Séamie O’Dowd

 

Headful of Echoes

 

Own label – SOD CD 001; 46 minutes; 2006

 

Anyone looking for a review of a traditional album by the former Dervish member, Ballymote’s Séamie O’Dowd, should (in the words of those newsreaders flagging up a screen of football results just before Match of the Day) “look away now”. For though the singer and multi-instrumentalist is, to employ one of ITM’s most hackneyed phrases, steeped in the tradition, with the exception of The Downfall of Paris, consisting of slow air and set dance, Headful of Echoes firmly explores another aspect of Séamie’s multifaceted musical character.

 

Anyone who has seen Dervish live or investigated the Sligo music scene will be well familiar with Séamie’s reputation as a guitarist, harmonica player and interpreter of songs and his debut album resolutely concentrates upon those three talents.

 

In essence, Headful of Echoes could be described as ‘Séamie’s Greatest Hits’, a collection of songs drawn from his own record collection (and one that reveals a certain degree of retrogression).
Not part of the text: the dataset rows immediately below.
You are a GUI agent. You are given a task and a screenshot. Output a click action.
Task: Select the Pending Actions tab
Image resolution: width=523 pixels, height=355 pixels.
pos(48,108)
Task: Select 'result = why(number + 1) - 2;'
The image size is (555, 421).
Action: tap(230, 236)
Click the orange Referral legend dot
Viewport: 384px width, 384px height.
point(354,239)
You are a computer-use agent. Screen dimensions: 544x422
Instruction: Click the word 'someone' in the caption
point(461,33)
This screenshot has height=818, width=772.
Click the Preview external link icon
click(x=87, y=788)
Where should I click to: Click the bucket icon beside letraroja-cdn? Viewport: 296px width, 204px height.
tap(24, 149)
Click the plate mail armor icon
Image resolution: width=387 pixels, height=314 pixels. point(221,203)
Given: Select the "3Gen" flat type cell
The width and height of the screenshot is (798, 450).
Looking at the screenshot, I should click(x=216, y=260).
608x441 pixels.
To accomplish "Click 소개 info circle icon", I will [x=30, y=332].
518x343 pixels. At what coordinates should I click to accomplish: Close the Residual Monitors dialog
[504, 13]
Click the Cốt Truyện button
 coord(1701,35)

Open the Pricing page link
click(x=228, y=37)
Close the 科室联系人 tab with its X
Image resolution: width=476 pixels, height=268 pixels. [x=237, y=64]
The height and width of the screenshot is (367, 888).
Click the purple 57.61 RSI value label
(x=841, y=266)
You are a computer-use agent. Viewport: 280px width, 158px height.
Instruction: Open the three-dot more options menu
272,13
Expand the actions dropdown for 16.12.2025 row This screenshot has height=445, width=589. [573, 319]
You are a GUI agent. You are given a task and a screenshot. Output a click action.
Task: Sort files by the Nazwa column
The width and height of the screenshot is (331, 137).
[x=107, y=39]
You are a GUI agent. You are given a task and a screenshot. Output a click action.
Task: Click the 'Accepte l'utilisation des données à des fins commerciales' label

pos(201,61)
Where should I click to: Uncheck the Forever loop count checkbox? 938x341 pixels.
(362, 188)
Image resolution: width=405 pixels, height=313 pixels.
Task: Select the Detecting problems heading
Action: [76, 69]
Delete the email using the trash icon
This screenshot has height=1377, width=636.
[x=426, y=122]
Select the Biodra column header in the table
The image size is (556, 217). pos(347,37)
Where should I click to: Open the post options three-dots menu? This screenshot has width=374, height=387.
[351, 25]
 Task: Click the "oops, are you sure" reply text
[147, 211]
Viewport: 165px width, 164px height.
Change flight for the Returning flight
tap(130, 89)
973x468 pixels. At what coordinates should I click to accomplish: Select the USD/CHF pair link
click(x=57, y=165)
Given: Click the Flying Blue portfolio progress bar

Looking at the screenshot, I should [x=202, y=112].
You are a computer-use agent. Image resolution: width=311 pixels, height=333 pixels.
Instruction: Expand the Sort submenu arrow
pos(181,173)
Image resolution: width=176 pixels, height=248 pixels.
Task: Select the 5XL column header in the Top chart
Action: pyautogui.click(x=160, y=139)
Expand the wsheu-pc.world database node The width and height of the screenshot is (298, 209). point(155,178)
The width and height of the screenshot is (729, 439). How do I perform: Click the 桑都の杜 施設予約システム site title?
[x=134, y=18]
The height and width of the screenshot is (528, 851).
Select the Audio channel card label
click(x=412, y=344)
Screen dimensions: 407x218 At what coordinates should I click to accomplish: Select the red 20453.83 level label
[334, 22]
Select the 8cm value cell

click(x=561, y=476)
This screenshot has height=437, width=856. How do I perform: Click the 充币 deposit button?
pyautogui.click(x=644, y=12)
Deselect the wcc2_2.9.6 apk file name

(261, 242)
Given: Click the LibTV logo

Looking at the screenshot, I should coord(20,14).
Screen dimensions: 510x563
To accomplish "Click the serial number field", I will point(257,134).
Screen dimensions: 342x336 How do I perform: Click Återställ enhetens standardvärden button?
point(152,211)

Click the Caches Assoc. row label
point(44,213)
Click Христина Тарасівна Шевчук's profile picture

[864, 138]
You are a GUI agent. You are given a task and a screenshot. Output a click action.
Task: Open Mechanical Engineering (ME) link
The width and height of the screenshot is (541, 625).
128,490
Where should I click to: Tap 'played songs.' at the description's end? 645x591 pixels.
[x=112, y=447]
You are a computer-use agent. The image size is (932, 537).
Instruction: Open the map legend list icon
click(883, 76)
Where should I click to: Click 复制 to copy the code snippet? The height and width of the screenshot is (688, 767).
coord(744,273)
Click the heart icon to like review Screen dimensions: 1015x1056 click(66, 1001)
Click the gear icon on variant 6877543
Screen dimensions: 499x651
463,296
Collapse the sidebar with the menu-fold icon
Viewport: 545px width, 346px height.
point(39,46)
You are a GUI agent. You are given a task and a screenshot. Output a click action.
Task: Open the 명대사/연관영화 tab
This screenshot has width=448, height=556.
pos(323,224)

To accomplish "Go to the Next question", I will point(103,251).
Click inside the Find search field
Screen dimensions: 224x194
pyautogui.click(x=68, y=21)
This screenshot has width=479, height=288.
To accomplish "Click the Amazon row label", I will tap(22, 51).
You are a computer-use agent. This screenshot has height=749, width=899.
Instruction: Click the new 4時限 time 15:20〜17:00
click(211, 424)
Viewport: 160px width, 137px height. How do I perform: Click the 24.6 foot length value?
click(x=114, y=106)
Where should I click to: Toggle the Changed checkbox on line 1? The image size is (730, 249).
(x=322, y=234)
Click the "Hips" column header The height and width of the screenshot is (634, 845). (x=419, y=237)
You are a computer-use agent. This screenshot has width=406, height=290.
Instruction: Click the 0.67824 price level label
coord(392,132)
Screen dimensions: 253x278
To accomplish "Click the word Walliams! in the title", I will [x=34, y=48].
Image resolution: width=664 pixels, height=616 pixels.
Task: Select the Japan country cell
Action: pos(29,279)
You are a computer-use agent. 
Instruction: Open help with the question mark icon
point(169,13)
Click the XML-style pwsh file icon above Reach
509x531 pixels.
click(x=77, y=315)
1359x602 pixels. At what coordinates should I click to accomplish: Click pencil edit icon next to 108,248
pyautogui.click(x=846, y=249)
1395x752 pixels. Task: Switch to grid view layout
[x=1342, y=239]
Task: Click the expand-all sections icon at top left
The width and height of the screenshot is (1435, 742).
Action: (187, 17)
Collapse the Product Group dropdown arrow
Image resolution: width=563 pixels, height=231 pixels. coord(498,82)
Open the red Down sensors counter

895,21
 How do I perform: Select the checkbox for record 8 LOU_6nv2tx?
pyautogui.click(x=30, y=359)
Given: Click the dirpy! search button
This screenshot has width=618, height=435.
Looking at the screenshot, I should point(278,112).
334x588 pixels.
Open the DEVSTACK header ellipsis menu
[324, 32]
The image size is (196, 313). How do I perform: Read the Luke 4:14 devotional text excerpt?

Much of the material dates from the 1970s and 1980s and includes two of Rory Gallagher’s most renowned tracks (Going to My Hometown and Loanshark Blues), a Thin Lizzy song (Silver Dollar), possibly the only extant cover of a Big Country number (Thirteen Valleys, albeit mercifully without bagpipes-impersonating guitar) and, very bravely, a cover of Stevie Wonder’s Visions from his Inner Visions album.

 

Thom Moore is well represented by three songs, including probably one of his best known, Gorgeous and Bright, as well as Man Alive which employs the melody of The Bank of Ireland reel as its basis, while the remaining song is Dominic Behan’s Crooked Jack, though many will know this via one of Dick Gaughan’s earliest recordings.

 

Séamie’s voice is in pretty fine fettle throughout, if occasionally veering towards hoarseness (as on Man Alive) while his guitar work is exemplary and includes fine examples of slide-work, particularly on Silver Dollar. However, in many ways it is his harmonica which steals the show. Said already mentioned traditional air (with Máirtín O’Connor on accordion) reveals remarkable agility while his work on, say, Going to My Hometown captures a thrilling empathy with the blues.

 

Headful of Echoes will certainly not lay out a new career path for Séamie O’Dowd (and that’s probably not its intention), but it does reinforce the view that this man is a hugely impressive musician and singer.

 

Geoff Wallis

 

28th November, 2006

 


 

Click here to contact Séamie.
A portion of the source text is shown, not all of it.